Pixel coordinate grounding data
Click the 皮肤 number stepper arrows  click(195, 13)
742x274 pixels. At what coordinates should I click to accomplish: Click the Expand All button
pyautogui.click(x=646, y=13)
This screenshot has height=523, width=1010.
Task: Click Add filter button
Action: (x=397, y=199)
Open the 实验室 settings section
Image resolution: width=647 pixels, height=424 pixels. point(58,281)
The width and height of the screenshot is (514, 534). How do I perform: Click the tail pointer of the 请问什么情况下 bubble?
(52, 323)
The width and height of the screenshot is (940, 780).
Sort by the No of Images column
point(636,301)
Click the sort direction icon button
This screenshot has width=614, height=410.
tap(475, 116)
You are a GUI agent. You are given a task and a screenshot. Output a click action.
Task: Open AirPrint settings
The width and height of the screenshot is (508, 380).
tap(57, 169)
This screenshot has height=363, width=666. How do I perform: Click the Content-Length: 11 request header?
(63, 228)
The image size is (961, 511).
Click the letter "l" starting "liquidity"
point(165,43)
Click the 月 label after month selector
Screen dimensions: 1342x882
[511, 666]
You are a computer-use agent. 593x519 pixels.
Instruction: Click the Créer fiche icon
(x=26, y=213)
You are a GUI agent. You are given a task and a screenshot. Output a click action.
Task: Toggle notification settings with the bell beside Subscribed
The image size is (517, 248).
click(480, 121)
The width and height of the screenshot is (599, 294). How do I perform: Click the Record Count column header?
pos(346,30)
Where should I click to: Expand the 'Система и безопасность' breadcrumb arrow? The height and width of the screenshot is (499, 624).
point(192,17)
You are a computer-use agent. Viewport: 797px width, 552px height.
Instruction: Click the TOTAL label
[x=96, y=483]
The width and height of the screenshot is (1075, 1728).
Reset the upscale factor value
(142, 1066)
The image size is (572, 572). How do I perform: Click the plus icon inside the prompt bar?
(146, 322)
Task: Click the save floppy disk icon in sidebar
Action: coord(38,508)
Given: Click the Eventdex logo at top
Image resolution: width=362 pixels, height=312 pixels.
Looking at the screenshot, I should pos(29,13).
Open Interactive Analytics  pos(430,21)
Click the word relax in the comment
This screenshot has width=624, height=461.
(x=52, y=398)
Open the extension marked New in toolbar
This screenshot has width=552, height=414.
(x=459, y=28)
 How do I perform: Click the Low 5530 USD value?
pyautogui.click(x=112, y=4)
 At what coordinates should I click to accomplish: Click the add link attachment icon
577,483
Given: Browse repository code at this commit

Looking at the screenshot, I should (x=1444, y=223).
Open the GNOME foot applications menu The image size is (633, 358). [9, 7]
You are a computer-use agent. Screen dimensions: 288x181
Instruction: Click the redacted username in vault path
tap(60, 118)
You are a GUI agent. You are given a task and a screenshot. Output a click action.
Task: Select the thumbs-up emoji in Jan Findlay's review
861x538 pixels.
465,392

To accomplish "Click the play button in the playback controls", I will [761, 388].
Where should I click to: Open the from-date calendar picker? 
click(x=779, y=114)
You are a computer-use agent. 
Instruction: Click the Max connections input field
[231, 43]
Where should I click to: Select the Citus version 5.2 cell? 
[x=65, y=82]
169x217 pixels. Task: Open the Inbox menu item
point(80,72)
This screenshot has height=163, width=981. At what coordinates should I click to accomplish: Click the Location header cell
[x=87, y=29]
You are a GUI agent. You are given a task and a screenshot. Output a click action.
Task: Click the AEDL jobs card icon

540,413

## What is being asked
Repeat the data above, word for word.

## Exercise result
Click the 皮肤 number stepper arrows  click(195, 13)
742x274 pixels. At what coordinates should I click to accomplish: Click the Expand All button
pyautogui.click(x=646, y=13)
This screenshot has height=523, width=1010.
Task: Click Add filter button
Action: (x=397, y=199)
Open the 实验室 settings section
Image resolution: width=647 pixels, height=424 pixels. point(58,281)
The width and height of the screenshot is (514, 534). How do I perform: Click the tail pointer of the 请问什么情况下 bubble?
(52, 323)
The width and height of the screenshot is (940, 780).
Sort by the No of Images column
point(636,301)
Click the sort direction icon button
This screenshot has width=614, height=410.
tap(475, 116)
You are a GUI agent. You are given a task and a screenshot. Output a click action.
Task: Open AirPrint settings
The width and height of the screenshot is (508, 380).
tap(57, 169)
This screenshot has height=363, width=666. How do I perform: Click the Content-Length: 11 request header?
(63, 228)
The image size is (961, 511).
Click the letter "l" starting "liquidity"
point(165,43)
Click the 月 label after month selector
Screen dimensions: 1342x882
[511, 666]
You are a computer-use agent. 593x519 pixels.
Instruction: Click the Créer fiche icon
(x=26, y=213)
You are a GUI agent. You are given a task and a screenshot. Output a click action.
Task: Toggle notification settings with the bell beside Subscribed
The image size is (517, 248).
click(480, 121)
The width and height of the screenshot is (599, 294). How do I perform: Click the Record Count column header?
pos(346,30)
Where should I click to: Expand the 'Система и безопасность' breadcrumb arrow? The height and width of the screenshot is (499, 624).
point(192,17)
You are a computer-use agent. Viewport: 797px width, 552px height.
Instruction: Click the TOTAL label
[x=96, y=483]
The width and height of the screenshot is (1075, 1728).
Reset the upscale factor value
(142, 1066)
The image size is (572, 572). How do I perform: Click the plus icon inside the prompt bar?
(146, 322)
Task: Click the save floppy disk icon in sidebar
Action: coord(38,508)
Given: Click the Eventdex logo at top
Image resolution: width=362 pixels, height=312 pixels.
Looking at the screenshot, I should pos(29,13).
Open Interactive Analytics  pos(430,21)
Click the word relax in the comment
This screenshot has width=624, height=461.
(x=52, y=398)
Open the extension marked New in toolbar
This screenshot has width=552, height=414.
(x=459, y=28)
 How do I perform: Click the Low 5530 USD value?
pyautogui.click(x=112, y=4)
 At what coordinates should I click to accomplish: Click the add link attachment icon
577,483
Given: Browse repository code at this commit

Looking at the screenshot, I should (x=1444, y=223).
Open the GNOME foot applications menu The image size is (633, 358). [9, 7]
You are a computer-use agent. Screen dimensions: 288x181
Instruction: Click the redacted username in vault path
tap(60, 118)
You are a GUI agent. You are given a task and a screenshot. Output a click action.
Task: Select the thumbs-up emoji in Jan Findlay's review
861x538 pixels.
465,392

To accomplish "Click the play button in the playback controls", I will [761, 388].
Where should I click to: Open the from-date calendar picker? 
click(x=779, y=114)
You are a computer-use agent. 
Instruction: Click the Max connections input field
[231, 43]
Where should I click to: Select the Citus version 5.2 cell? 
[x=65, y=82]
169x217 pixels. Task: Open the Inbox menu item
point(80,72)
This screenshot has height=163, width=981. At what coordinates should I click to accomplish: Click the Location header cell
[x=87, y=29]
You are a GUI agent. You are given a task and a screenshot. Output a click action.
Task: Click the AEDL jobs card icon

540,413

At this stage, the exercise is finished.